The House bill took the idea a step further and would freeze not only pay for Congress but also for federal employees by blocking the 0.5% pay increase set to take effect in the spring, effectively extending the pay freeze from the last two years through the end of 2013.
“It’s not how hard they [federal employees] work, it’s what can the American people afford,” said House Oversight and Government Reform Committee Chairman Darrell Issa (R-CA). He also added, “Currently, federal workers receive typically over $100,000, and are about 16 percent higher compensated than their private-sector counterparts.”
Rep. Steny Hoyer (D-MD) said, “House Republicans continued their attack on hardworking federal employees by bringing to the Floor a bill that would extend the pay freeze on civilian federal employees for another year. I strongly oppose such a move – which, fortunately, has no chance of passing the Senate – because middle-class federal employees have already contributed nearly $90 billion toward deficit reduction through reduced pay and pension benefits at a time when other groups have not been asked to contribute.”

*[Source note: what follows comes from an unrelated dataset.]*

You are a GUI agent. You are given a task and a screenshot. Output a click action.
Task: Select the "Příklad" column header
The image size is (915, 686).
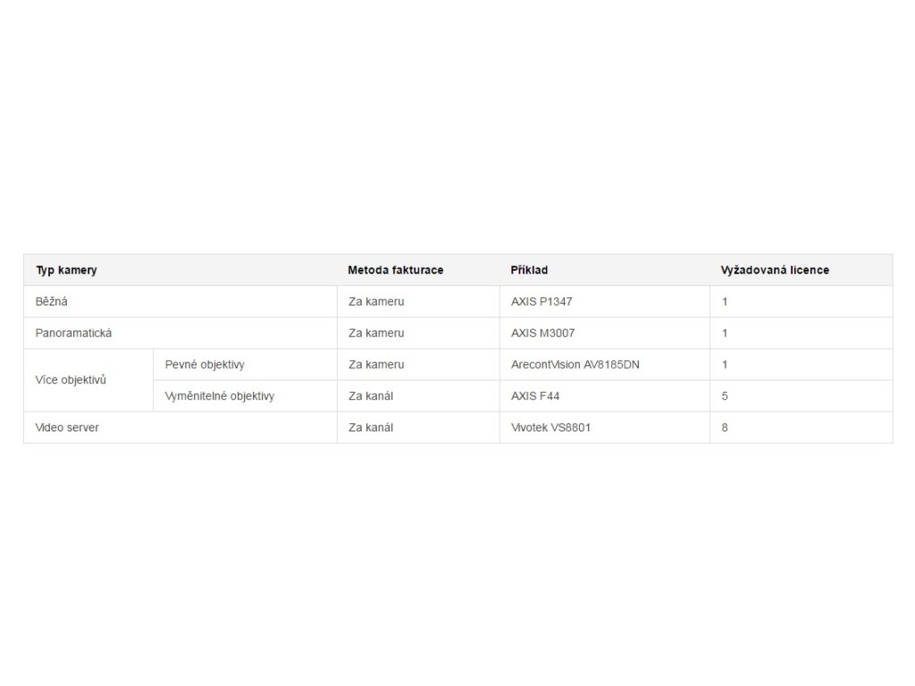coord(529,270)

Rep. Jim Moran (D-VA) added, “Federal employees have contributed now over $100 billion toward deficit reduction. They’ve had their pay frozen for two years, this will be a third year. New hires are going to have to contribute four times as much into their pension as they would have to today. So they’re really being made a scapegoat.”
Federal employee unions were also quick to decry the measure. “Reducing the salaries of federal workers through an extended pay freeze is a cheap political ploy,” AFGE National President J. David Cox Sr. said.
Negotiations are still ongoing, so details on this and other terms of any agreement are likely to change over the next few days, but we will continue to post any new developments as they become available.